Laissée il y a des décennies par son mari de marin, veuve peut-être, toujours dans l’attente de lui puis de son fils, que son retour questionne. Quelle est leur place dans ce monde ? Elle qui reste, lui qui part, elle qui a besoin du calme et des habitudes, lui du chaos.

Elle le ramène chez elle, chez eux, à ses racines, au village, pour qu’il réapprenne, doucement, à vivre, les gestes, le quotidien, à sentir, à être au monde, dans ce monde qui continue à tourner avec et sans lui. Mais Etienne ne saurait être trop longtemps éloigné de sa fureur.

Oui il est au travail à nouveau et c’est dans le malheur du monde qu’il puise. C’est comme ça qu’il est à l’œuvre. On ne peut pas rester les mains propres devant le monde. Si on œuvre, où qu’on soit, on se salit les mains. C’est comme ça. Il a accepté. Être vivant être au monde c’est ça. Les contemplatifs peuvent rester, loin, ailleurs, dans un monde que le chaos n’atteint pas. Lui il ne peut pas. C’est au cœur des choses vivantes, dans le désarroi, la colère, les bouffées de joie ou d’impuissance qu’il trouve le carburant qui le fait vivre.
C’est comme ça.

Page 137.

Il y retrouve Enzo, son ami d’enfance, son ami de toujours, un pilier, un repère, un appui. Nul besoin de longues paroles, leurs échanges sont quasi silencieux, autour d’un verre de vin ou faits de promenades en forêt.

Puis Jofranka, sœur de cœur et pointe du trio qu’ils formaient avec Enzo, enfants, tous bercés par les bras et le cœur d’Irène.

Pour faire face au monde, Enzo a choisi le toucher, Etienne les images, elle les mots.

Devenue avocate à la Cour internationale de justice de La Haye pour porter la voix des femmes, pour dénoncer les torts et les dommages subis, pour libérer leur parole.

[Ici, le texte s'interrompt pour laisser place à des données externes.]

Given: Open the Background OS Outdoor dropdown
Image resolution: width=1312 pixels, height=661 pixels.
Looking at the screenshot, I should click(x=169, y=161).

Comme toi. Elles ont vu ce qu’il ne faut pas voir, jamais, pour pouvoir être encore un humain parmi les humains.
Maintenant, elles sont rejetées sur la berge, mais elles savent ce que c’est, l’humanité, quand elle touche l’autre bord.
Elles ont vécu la mort à l’intérieur d’elles pour pouvoir survivre. Il a fallu qu’elles acceptent que quelque chose d’elles se taise et meure. Sinon aucune survie. Elles font toutes ça : pousser la vie à se rétracter à l’intérieur d’elles, le plus possible, pour traverser l’inhumain.

Pages 99-100.

Et à eux trois, c’est la musique. Fil conducteur, nécessaire, vital.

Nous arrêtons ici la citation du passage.